Connecting with Idea Festival 2017


Bryce Grant

A panel of students from JCPS schools discuss the improvements that can be made to the classrooms that will benefit every type of learner. From left to right: Anjali Chadha (10, MST), Jack Bradley (11, MST), Brittany Jewell (12, Central High School), Naudia Green (9, Central High School), Pearl Morttey (12, Fern Creek High School), Sydney Blocker (12, J&C).

On Friday, Feb. 24, the fourth annual JCPS Idea Festival was held in the Spalding University auditorium. This year’s Idea Festival featured the theme of Connectivity in all aspects of student life. Teenage speakers from various high schools touched on a multitude of topics such as equal rights, music, debate, and education.
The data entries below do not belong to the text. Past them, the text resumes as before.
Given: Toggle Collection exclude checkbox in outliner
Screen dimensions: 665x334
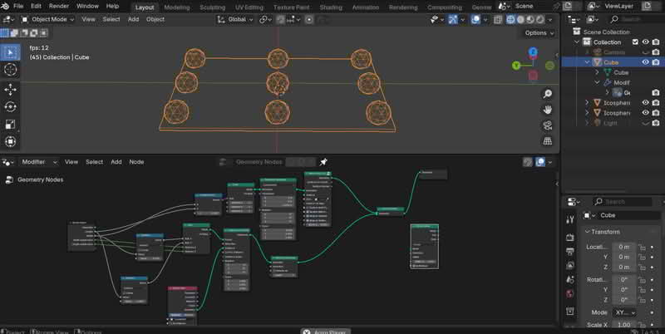Looking at the screenshot, I should tap(635, 42).

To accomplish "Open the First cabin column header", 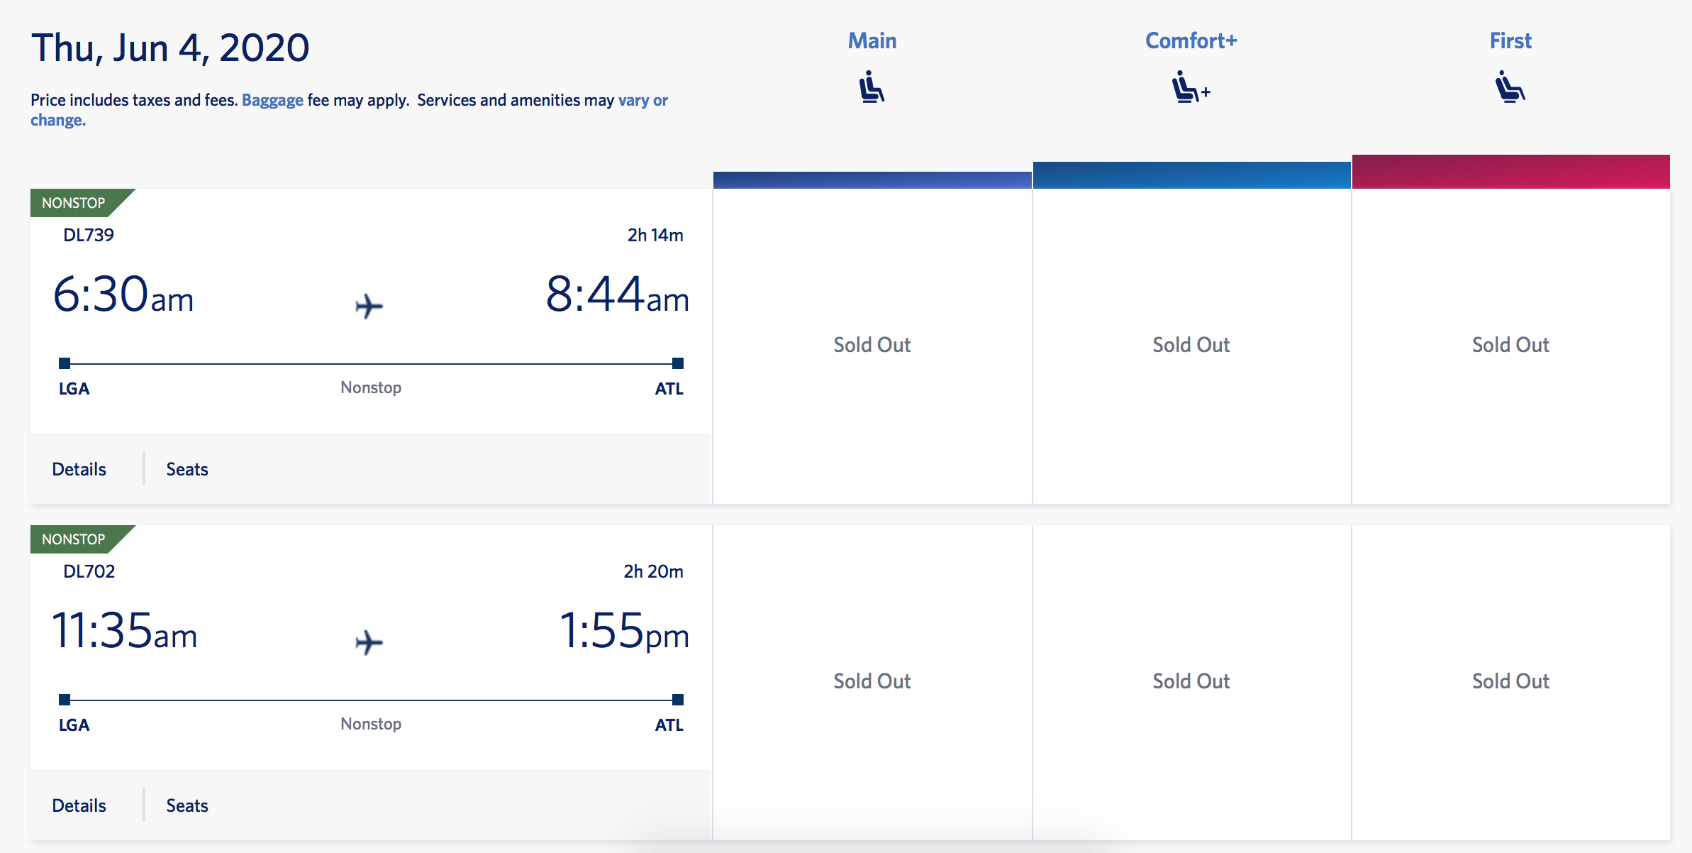I will tap(1510, 41).
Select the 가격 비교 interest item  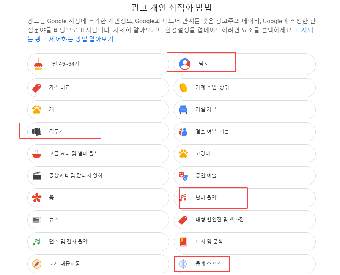[98, 88]
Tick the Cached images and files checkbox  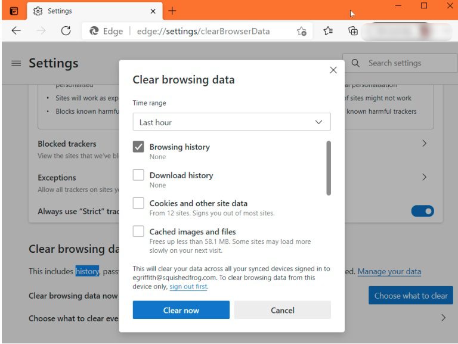[x=138, y=231]
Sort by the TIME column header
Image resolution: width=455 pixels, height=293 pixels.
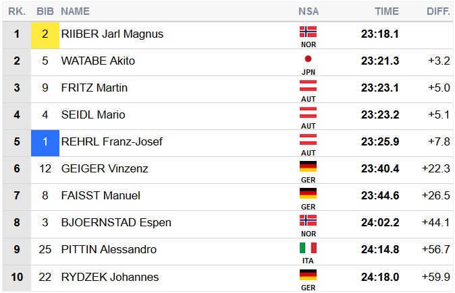click(387, 11)
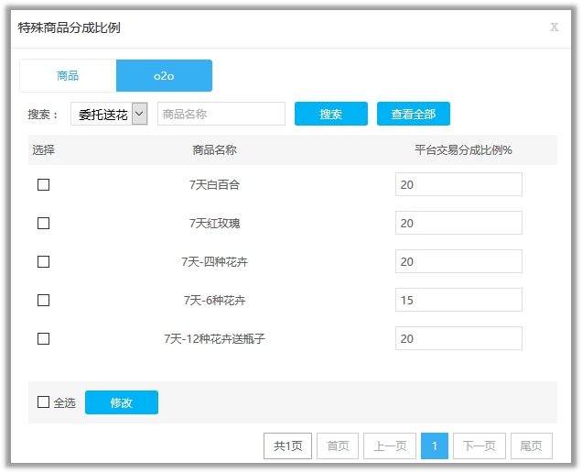Tick the 7天红玫瑰 checkbox
582x473 pixels.
[43, 224]
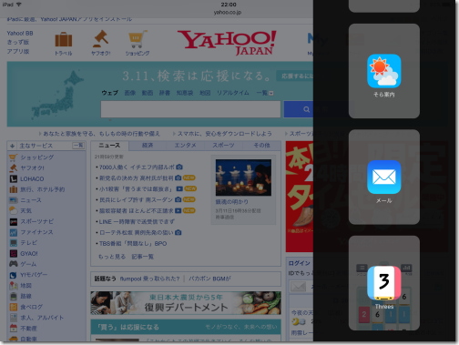Tap the Yahoo travel suitcase icon
This screenshot has height=345, width=459.
[64, 39]
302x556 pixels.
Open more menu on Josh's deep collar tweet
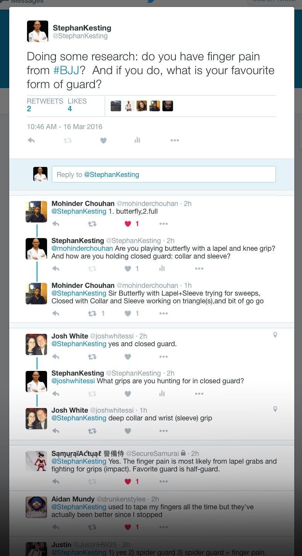[x=164, y=431]
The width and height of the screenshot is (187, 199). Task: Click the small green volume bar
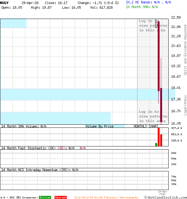(156, 145)
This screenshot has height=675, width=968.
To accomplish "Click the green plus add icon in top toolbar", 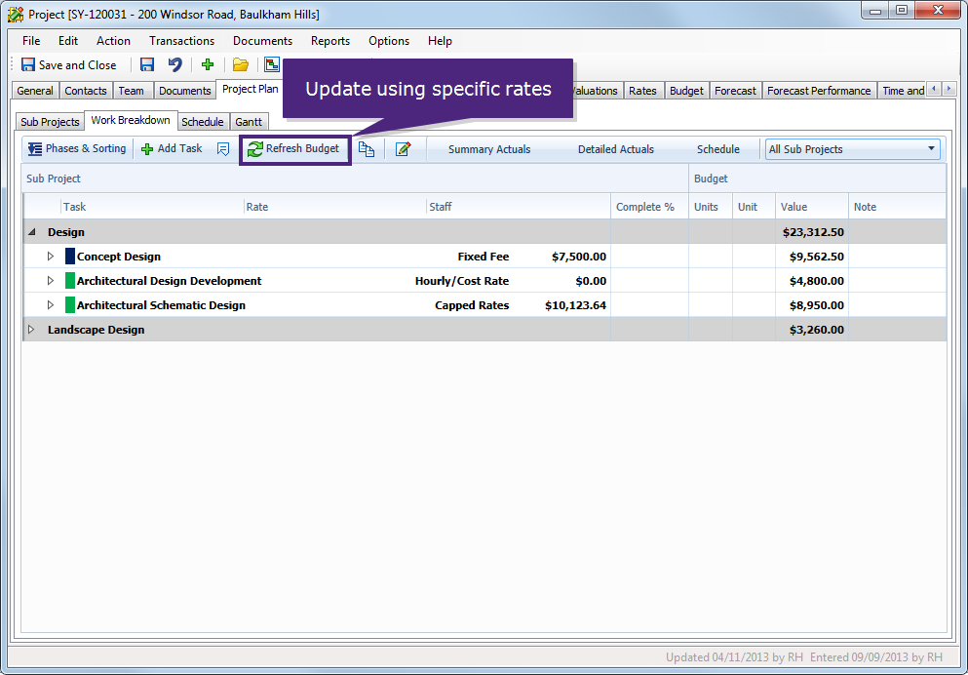I will 208,65.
A majority of JCPS high schools, along with some private schools, attended the festival. Dr. Donna Hargens, Mayor Greg Fischer, and Representative John Yarmuth also spoke on behalf of the festival and the positive outcome it creates.

“It [JCPS Idea Festival] gets better every year, but the quality of the presentations is outstanding. So, it is really students being empowered to take charge of demonstrating their learning so it’s amazing,” said Dr. Hargens.

Shan’Taya Cowan, a senior at Fairdale High School, was the opening student speaker to set the mood for the entire duration of the festival. Her slam poems titled, “The Jungle Where I’m From” and “She…” left the audience with an insight into America through the eyes of an African-American woman.

“The most rewarding part of Idea Fest was watching all of the speakers deliver a passionate speech on the topics they care most about,” said Cowan.

Jack Bradley (11, MST), another speaker at this year’s Idea Festival, gave his presentation on the experiences he has overcome as a special needs student in JCPS. In his presentation, Bradley shared the obstacles he had to face because he learned in a different way than others. Bradley opened the eyes of the audience, showing everyone that special needs children are not helpless nobodies, that they have an identity too.

“My favorite part of Idea Fest was showing other students that they can empower themselves,” said Bradley.

“Idea Fest was awesome because it brought everyone together on something that all relates to us through culture,” said Kenny Brooks (11, Seneca).